### What to do
Retype the records that follow, every line exactly as written.

======== Supplied data

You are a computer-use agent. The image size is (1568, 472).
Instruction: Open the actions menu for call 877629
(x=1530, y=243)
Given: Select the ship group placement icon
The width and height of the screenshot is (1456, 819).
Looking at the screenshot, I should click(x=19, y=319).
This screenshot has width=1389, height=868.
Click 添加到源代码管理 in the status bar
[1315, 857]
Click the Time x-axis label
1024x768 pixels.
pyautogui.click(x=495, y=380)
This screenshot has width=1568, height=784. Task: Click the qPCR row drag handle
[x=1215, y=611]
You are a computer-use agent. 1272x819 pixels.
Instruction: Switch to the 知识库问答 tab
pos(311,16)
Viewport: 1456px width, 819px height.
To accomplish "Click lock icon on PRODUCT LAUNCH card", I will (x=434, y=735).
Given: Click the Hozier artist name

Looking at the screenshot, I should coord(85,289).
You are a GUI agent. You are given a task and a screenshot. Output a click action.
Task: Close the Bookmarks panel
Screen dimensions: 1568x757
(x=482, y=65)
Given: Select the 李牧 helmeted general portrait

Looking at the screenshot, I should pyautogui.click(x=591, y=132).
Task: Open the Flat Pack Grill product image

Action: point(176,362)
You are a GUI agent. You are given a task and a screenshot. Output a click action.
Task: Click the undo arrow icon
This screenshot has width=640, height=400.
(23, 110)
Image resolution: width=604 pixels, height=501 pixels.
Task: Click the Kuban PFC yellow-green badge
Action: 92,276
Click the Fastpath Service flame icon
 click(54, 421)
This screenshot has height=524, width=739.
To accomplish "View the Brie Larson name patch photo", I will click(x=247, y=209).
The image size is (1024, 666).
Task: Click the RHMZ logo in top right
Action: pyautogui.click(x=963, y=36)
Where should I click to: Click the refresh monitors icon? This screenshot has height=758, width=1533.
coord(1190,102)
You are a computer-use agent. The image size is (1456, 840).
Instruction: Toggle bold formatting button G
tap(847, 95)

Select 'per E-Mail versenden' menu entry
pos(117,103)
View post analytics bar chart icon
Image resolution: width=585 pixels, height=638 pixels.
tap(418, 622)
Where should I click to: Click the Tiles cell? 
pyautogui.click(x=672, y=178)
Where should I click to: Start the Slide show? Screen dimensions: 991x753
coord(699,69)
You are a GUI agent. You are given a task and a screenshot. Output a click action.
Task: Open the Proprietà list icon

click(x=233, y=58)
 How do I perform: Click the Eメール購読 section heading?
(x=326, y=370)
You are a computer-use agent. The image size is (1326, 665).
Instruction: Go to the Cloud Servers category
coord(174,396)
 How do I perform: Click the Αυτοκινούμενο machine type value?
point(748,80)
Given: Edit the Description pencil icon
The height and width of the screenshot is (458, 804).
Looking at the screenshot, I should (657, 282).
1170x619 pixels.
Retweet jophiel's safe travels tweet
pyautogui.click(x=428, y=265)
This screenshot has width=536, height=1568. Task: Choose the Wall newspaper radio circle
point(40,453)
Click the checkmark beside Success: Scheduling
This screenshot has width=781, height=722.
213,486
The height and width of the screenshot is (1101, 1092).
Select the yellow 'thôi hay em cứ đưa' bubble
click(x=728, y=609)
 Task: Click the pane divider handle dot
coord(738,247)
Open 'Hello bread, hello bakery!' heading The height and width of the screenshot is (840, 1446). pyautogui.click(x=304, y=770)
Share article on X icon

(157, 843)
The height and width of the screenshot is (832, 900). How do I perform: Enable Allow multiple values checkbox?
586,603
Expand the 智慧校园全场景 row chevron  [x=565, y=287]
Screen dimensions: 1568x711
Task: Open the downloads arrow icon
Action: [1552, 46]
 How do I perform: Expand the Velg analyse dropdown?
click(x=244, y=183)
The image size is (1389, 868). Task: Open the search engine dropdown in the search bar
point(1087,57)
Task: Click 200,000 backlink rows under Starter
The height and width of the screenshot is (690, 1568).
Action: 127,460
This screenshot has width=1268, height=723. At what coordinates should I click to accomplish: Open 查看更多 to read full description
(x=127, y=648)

================

### Response to this exercise
You are a computer-use agent. The image size is (1568, 472).
Instruction: Open the actions menu for call 877629
(x=1530, y=243)
Given: Select the ship group placement icon
The width and height of the screenshot is (1456, 819).
Looking at the screenshot, I should click(x=19, y=319).
This screenshot has width=1389, height=868.
Click 添加到源代码管理 in the status bar
[1315, 857]
Click the Time x-axis label
1024x768 pixels.
pyautogui.click(x=495, y=380)
This screenshot has width=1568, height=784. Task: Click the qPCR row drag handle
[x=1215, y=611]
You are a computer-use agent. 1272x819 pixels.
Instruction: Switch to the 知识库问答 tab
pos(311,16)
Viewport: 1456px width, 819px height.
To accomplish "Click lock icon on PRODUCT LAUNCH card", I will (x=434, y=735).
Given: Click the Hozier artist name

Looking at the screenshot, I should coord(85,289).
You are a GUI agent. You are given a task and a screenshot. Output a click action.
Task: Close the Bookmarks panel
Screen dimensions: 1568x757
(x=482, y=65)
Given: Select the 李牧 helmeted general portrait

Looking at the screenshot, I should pyautogui.click(x=591, y=132).
Task: Open the Flat Pack Grill product image

Action: point(176,362)
You are a GUI agent. You are given a task and a screenshot. Output a click action.
Task: Click the undo arrow icon
This screenshot has width=640, height=400.
(23, 110)
Image resolution: width=604 pixels, height=501 pixels.
Task: Click the Kuban PFC yellow-green badge
Action: 92,276
Click the Fastpath Service flame icon
 click(54, 421)
This screenshot has height=524, width=739.
To accomplish "View the Brie Larson name patch photo", I will click(x=247, y=209).
The image size is (1024, 666).
Task: Click the RHMZ logo in top right
Action: pyautogui.click(x=963, y=36)
Where should I click to: Click the refresh monitors icon? This screenshot has height=758, width=1533.
coord(1190,102)
You are a computer-use agent. The image size is (1456, 840).
Instruction: Toggle bold formatting button G
tap(847, 95)

Select 'per E-Mail versenden' menu entry
pos(117,103)
View post analytics bar chart icon
Image resolution: width=585 pixels, height=638 pixels.
tap(418, 622)
Where should I click to: Click the Tiles cell? 
pyautogui.click(x=672, y=178)
Where should I click to: Start the Slide show? Screen dimensions: 991x753
coord(699,69)
You are a GUI agent. You are given a task and a screenshot. Output a click action.
Task: Open the Proprietà list icon

click(x=233, y=58)
 How do I perform: Click the Eメール購読 section heading?
(x=326, y=370)
You are a computer-use agent. The image size is (1326, 665).
Instruction: Go to the Cloud Servers category
coord(174,396)
 How do I perform: Click the Αυτοκινούμενο machine type value?
point(748,80)
Given: Edit the Description pencil icon
The height and width of the screenshot is (458, 804).
Looking at the screenshot, I should (657, 282).
1170x619 pixels.
Retweet jophiel's safe travels tweet
pyautogui.click(x=428, y=265)
This screenshot has width=536, height=1568. Task: Choose the Wall newspaper radio circle
point(40,453)
Click the checkmark beside Success: Scheduling
This screenshot has width=781, height=722.
213,486
The height and width of the screenshot is (1101, 1092).
Select the yellow 'thôi hay em cứ đưa' bubble
click(x=728, y=609)
 Task: Click the pane divider handle dot
coord(738,247)
Open 'Hello bread, hello bakery!' heading The height and width of the screenshot is (840, 1446). pyautogui.click(x=304, y=770)
Share article on X icon

(157, 843)
The height and width of the screenshot is (832, 900). How do I perform: Enable Allow multiple values checkbox?
586,603
Expand the 智慧校园全场景 row chevron  [x=565, y=287]
Screen dimensions: 1568x711
Task: Open the downloads arrow icon
Action: [1552, 46]
 How do I perform: Expand the Velg analyse dropdown?
click(x=244, y=183)
The image size is (1389, 868). Task: Open the search engine dropdown in the search bar
point(1087,57)
Task: Click 200,000 backlink rows under Starter
The height and width of the screenshot is (690, 1568).
Action: 127,460
This screenshot has width=1268, height=723. At what coordinates should I click to accomplish: Open 查看更多 to read full description
(x=127, y=648)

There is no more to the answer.